Audio Transcription for Oral Argument – April 27, 1999 in Murphy v. United Parcel Service, Inc.

Audio Transcription for Opinion Announcement – June 22, 1999 in Murphy v. United Parcel Service, Inc.

Sandra Day O’Connor:

The second case, another ADA case, is Murphy versus United Parcel Service, No. 97-1992.

This case comes here on writ of certiorari to the Court of Appeals for the Tenth Circuit.

The respondent, United Parcel Service, dismissed the petitioner Vaughn Murphy from his job as a mechanic because of his hypertension.

The petitioner filed suit under Title I of the ADA in Federal District Court.

The District Court granted summary judgment to the respondent and the Court of Appeals for the Tenth Circuit affirmed.

It held that the petitioner’s hypertension is not a disability, because he functions normally when he is medicated.

The Court also held the petitioner is not regarded as disabled under the ADA.

In an opinion filed with the Clerk today, we affirm.

The first question is whether the determination of petitioner’s disability is made with reference to the mitigating measures he employs.

We have answered that question in the Sutton case just announced in the affirmative.

Given that holding the result in this case is clear.

The Court of Appeals concluded that when medicated petitioner’s hypertension does not substantially limit him in any major life activity.

Petitioner did not seek certiorari on whether that conclusion was correct.

So, we conclude the Court of Appeals correctly affirmed the grant of summary judgment in respondent’s favor.

Petitioner also argues that he was regarded as disabled by respondent because of his hypertension.

To support that claim he points to testimony from respondent’s Resource Manager that respondent fired petitioner due to his hypertension, which he claims evidences respondent’s belief that the hypertension and consequent inability to obtain certification from the Department of Transportation to drive commercial motor vehicles substantially limits his ability to work.

As we held in Sutton a person is regarded as disabled within the meaning of the ADA, if a covered entity mistakenly believes that person’s actual, nonlimiting impairment substantially limits one or more major life activities.

Assuming arguendo, that unchallenged regulations issued by the Equal Employment Opportunity Commission are correct, to be regarded as substantially limited in the major life activity of working, one must be regarded as precluded from a class of jobs.

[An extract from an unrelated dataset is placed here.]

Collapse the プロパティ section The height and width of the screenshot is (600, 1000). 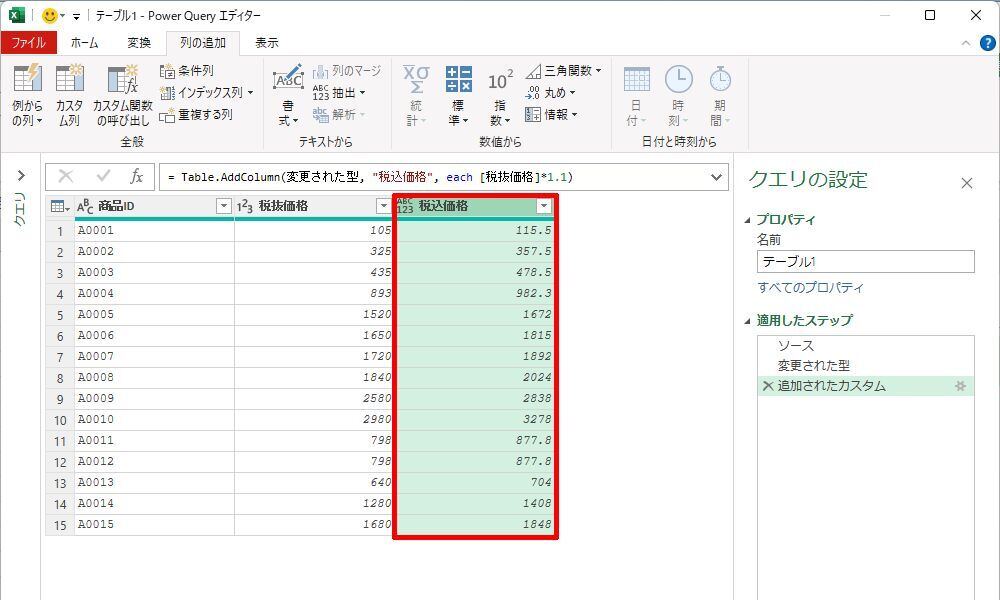pyautogui.click(x=747, y=220)
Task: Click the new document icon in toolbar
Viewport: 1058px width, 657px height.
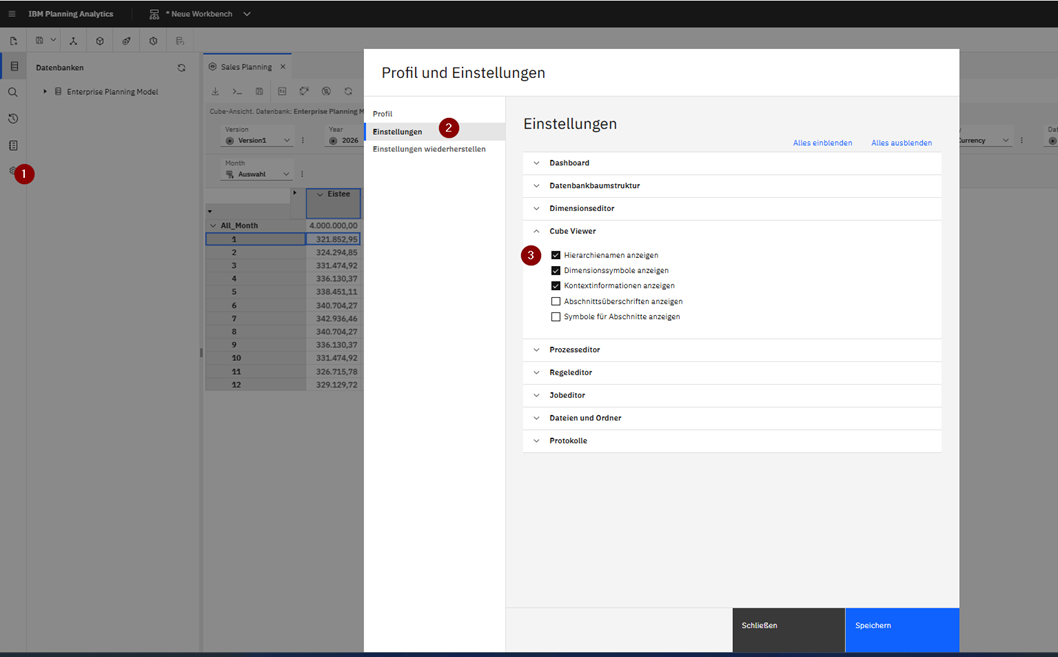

Here the evidence that petitioner is regarded as unable to meet the Department of Transportation regulations is not sufficient to create a genuine issue of material fact as to whether he is regarded as unable to perform a class of jobs utilizing his skills.

There is no evidence that petitioner is unable to perform mechanics jobs that do not call for driving a commercial vehicle.

We conclude that petitioner has failed to show he is regarded as disabled.

Justice Stevens has filed a dissenting opinion which Justice Breyer has joined.